| What you have to do |
Quote the listing below word for word, from its first line through the line containing "This screenshot has", including that line, and leave the pictures out.

══ Exercise material

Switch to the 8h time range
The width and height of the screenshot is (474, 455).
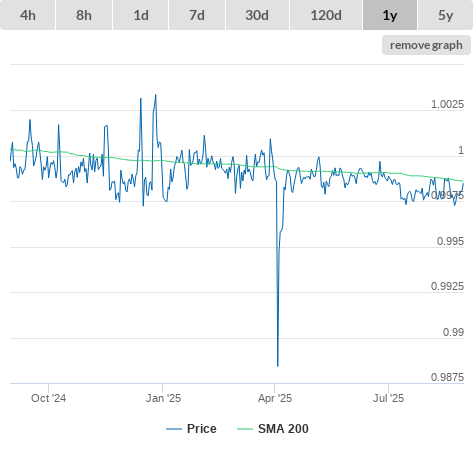point(84,15)
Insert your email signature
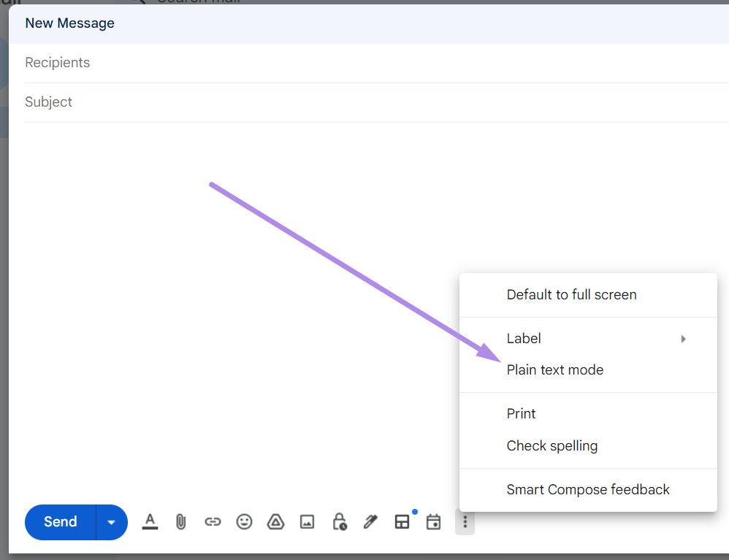The height and width of the screenshot is (560, 729). 370,522
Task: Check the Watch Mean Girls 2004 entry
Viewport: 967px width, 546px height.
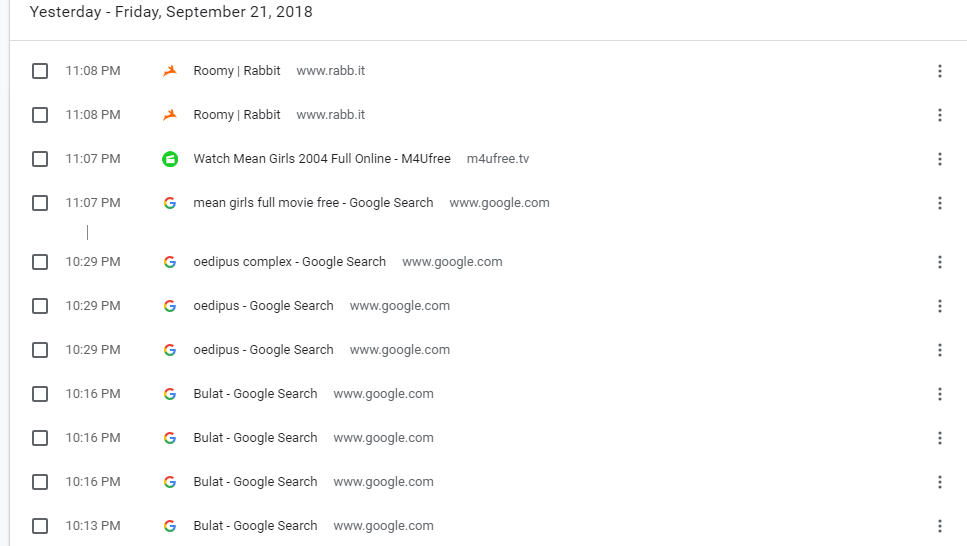Action: click(40, 159)
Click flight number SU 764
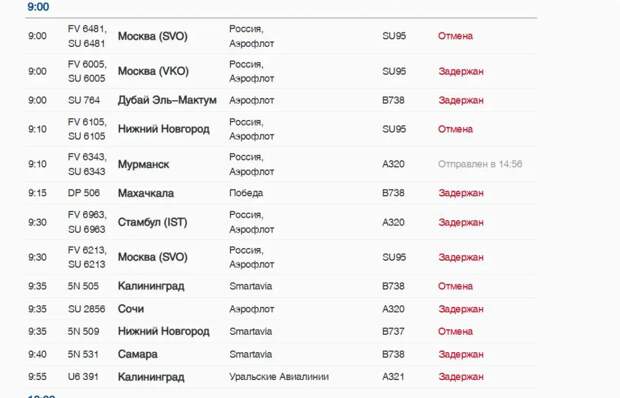This screenshot has height=398, width=620. coord(83,100)
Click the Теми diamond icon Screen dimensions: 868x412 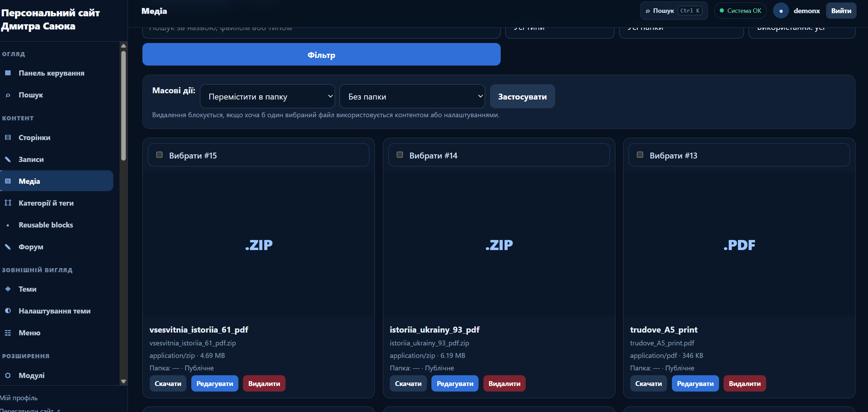click(8, 289)
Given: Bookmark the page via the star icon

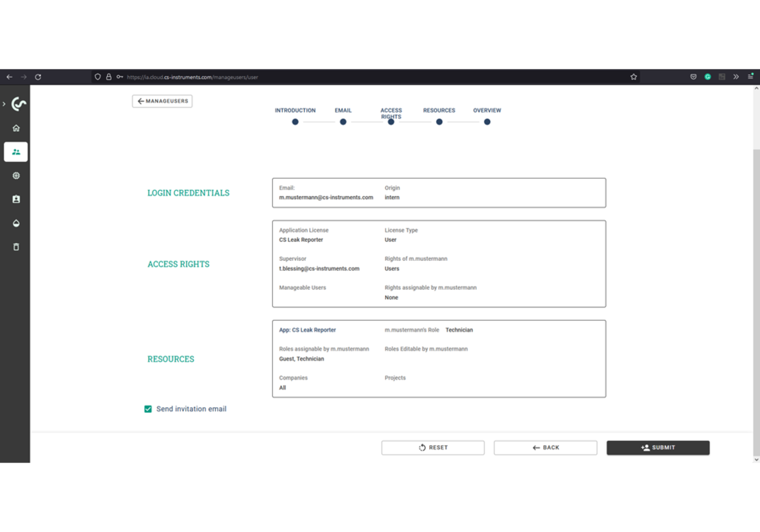Looking at the screenshot, I should (x=633, y=77).
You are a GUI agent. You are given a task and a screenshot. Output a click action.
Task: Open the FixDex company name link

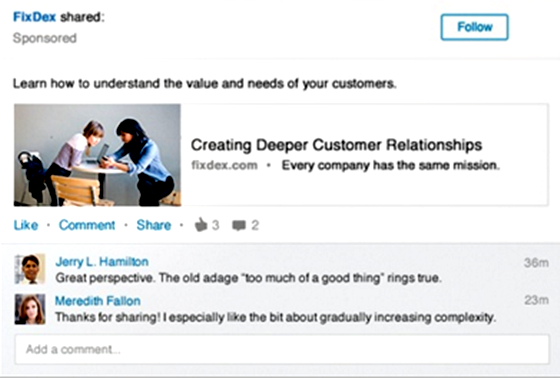pyautogui.click(x=34, y=17)
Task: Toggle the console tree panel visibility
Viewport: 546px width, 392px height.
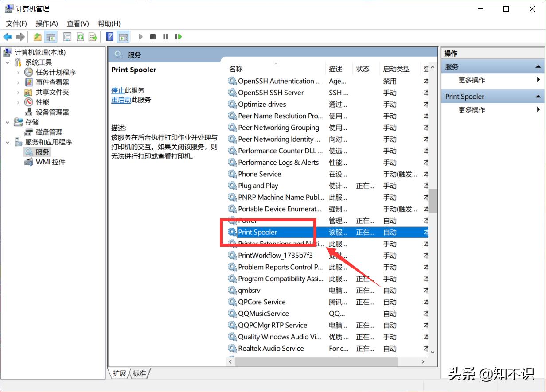Action: [51, 36]
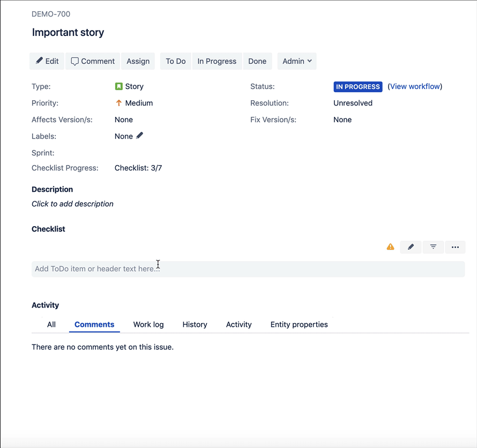The width and height of the screenshot is (477, 448).
Task: Click the green Story type icon
Action: tap(118, 86)
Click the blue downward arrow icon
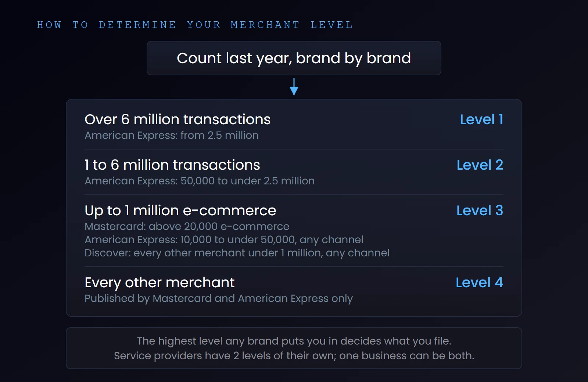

════

| Task solution |
Switch to the 8h time range
The width and height of the screenshot is (474, 455).
point(84,15)
Insert your email signature
The height and width of the screenshot is (560, 729). 370,522
Task: Check the Watch Mean Girls 2004 entry
Viewport: 967px width, 546px height.
Action: click(40, 159)
Click flight number SU 764
This screenshot has height=398, width=620. coord(83,100)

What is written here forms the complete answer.